**Directions**
Please repeat the outage thread beginning at the words "Oh good, now" and stopping after "of this issue!", switching "threads" to "posts".

There's something about some mini-outage having happened, but I can't read it because the timeouts are still occurring. It's broken hardware either belonging to FA itself or it's gear belonging to Inforelay and they're dragging their feet fixing it for FA, one or the other.


----------



## Verin Asper (Jun 25, 2013)

NightfallGemini said:


> There's something about some mini-outage having happened, but I can't read it because the timeouts are still occurring. It's broken hardware either belonging to FA itself or it's gear belonging to Inforelay and they're dragging their feet fixing it for FA, one or the other.


The mini outage was their doing, they thought if they reset the server completely it should fix the problem...it didnt
at this point it would be InfoRelay being the source since nothing is up at the servers and nothing is up at our side.

We still dont know why that one thing is causing problem for SOME net services.

Currently I can have 5 minutes of up for every 35mins of down


----------



## Harik (Jun 25, 2013)

Oh good, now they're deleting threads pointing out how terrible they are at their jobs.  This is certainly problem-solving skills that will lead to a resolution of this issue!


----------



## Harik (Jun 25, 2013)

Apparently me pointing out that no admin is actually addressing this thread other than locking everything else so they can continue to ignore it is "off-topic".   Hey guys, have you even remotely figured out what we're telling you yet?  This is literally a 10 minute job by anyone with any technical knowledge whatsoever.  The root cause has been pointed out to you by multiple people with technical aptitude.   The only question is if it's you or your provider that has a failing port - but you ADDRESS THAT WITH THEM AND LOOK AT THE AFFECTED HARDWARE'S LOGS.  A connects to B, A also connects to C.  A-B works reliably, A-C periodically fails.  This is the "Oh, thank god, that's easy" type of networking problem because you drop the A-C link and route around it until you can fix it.

Seriously, for this issue to last a day would be bad enough but this is dumbfoundlingly embarassing.

**Stored rows**

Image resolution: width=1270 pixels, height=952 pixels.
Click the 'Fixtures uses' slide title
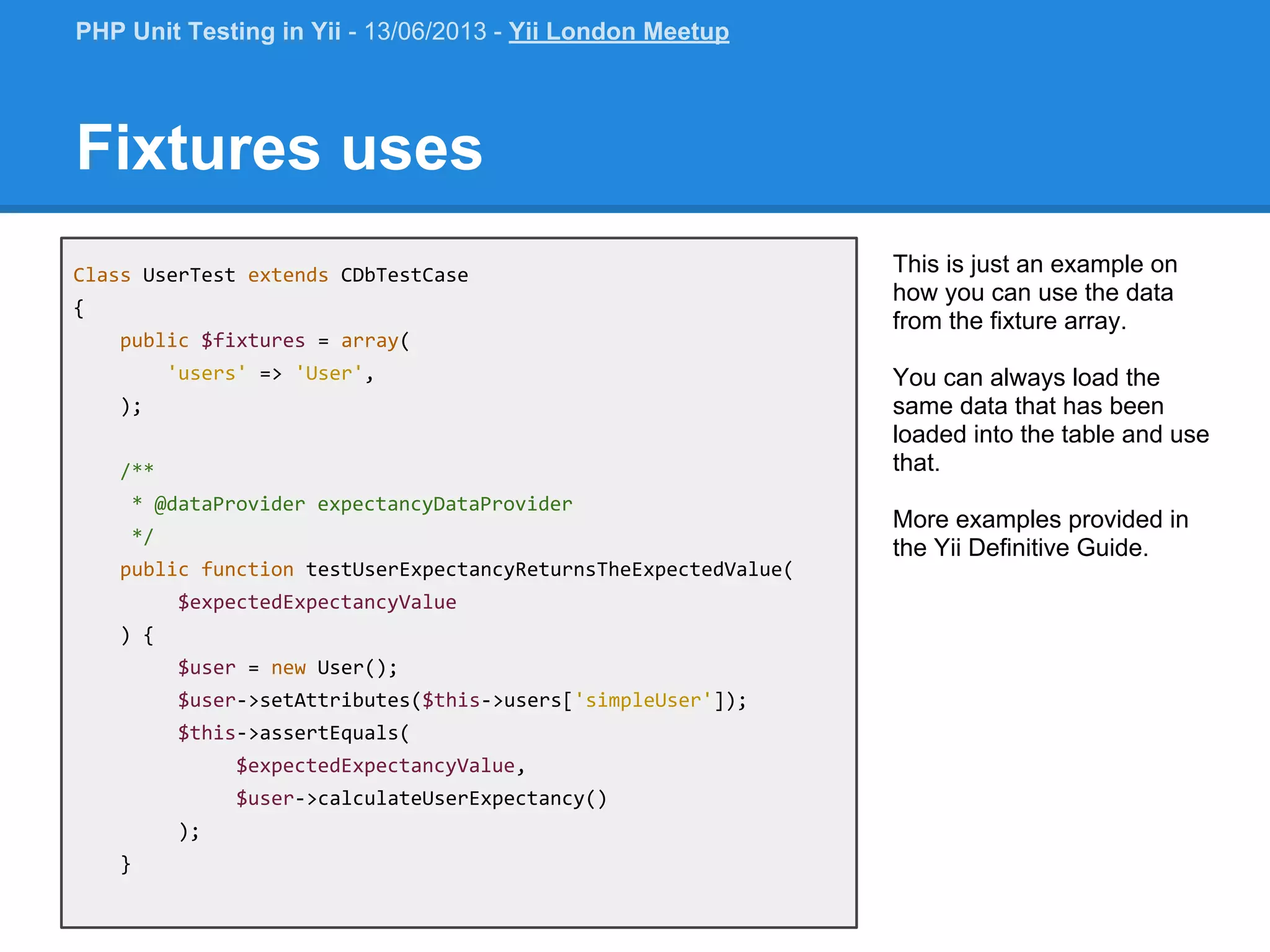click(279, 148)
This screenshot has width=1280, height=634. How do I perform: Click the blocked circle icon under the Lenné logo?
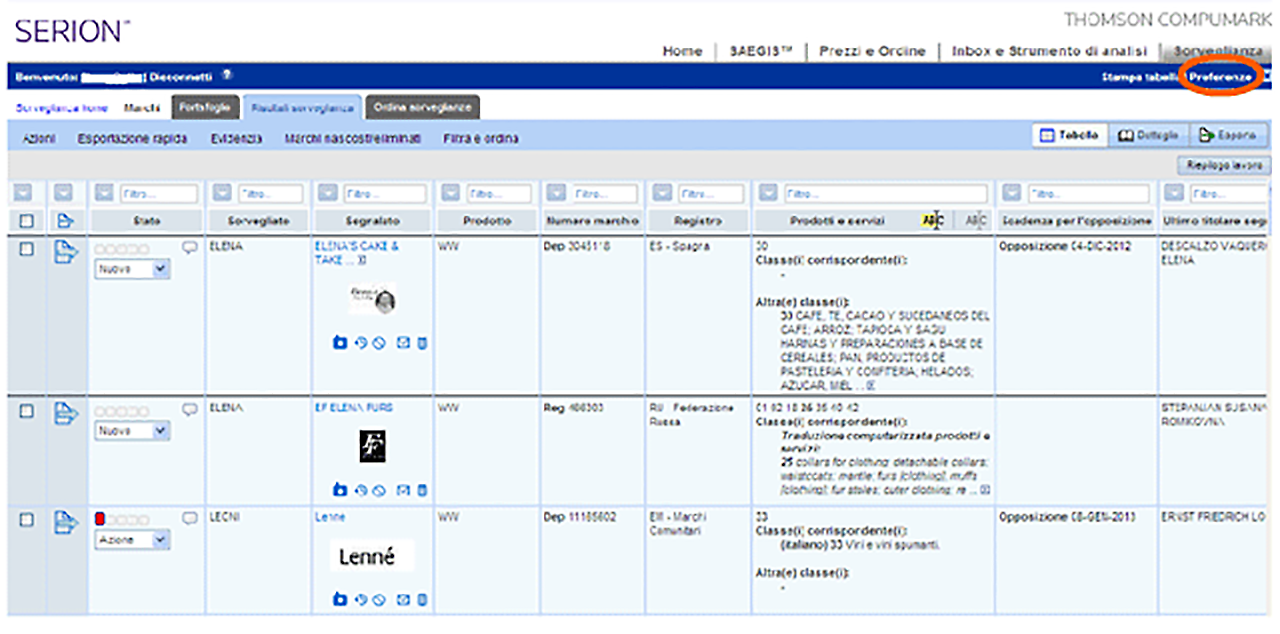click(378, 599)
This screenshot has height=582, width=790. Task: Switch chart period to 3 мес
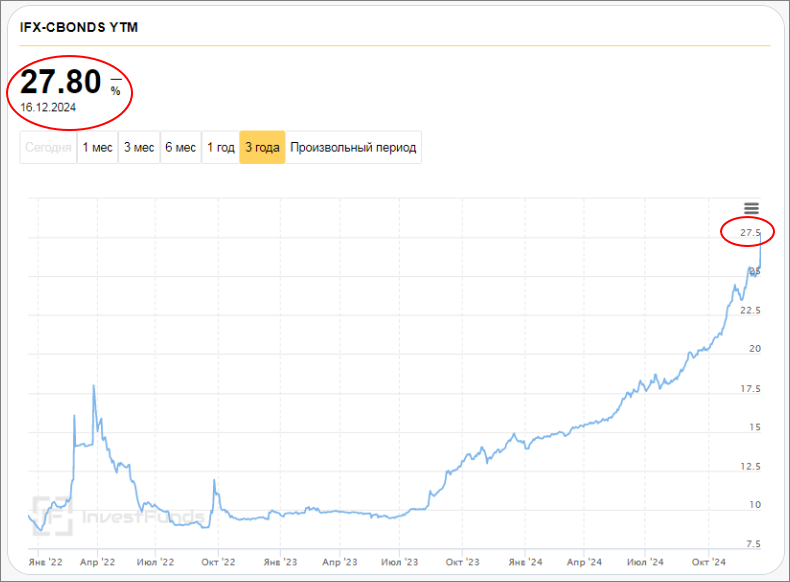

**Result of this task**
Oh good, now they're deleting posts pointing out how terrible they are at their jobs.  This is certainly problem-solving skills that will lead to a resolution of this issue!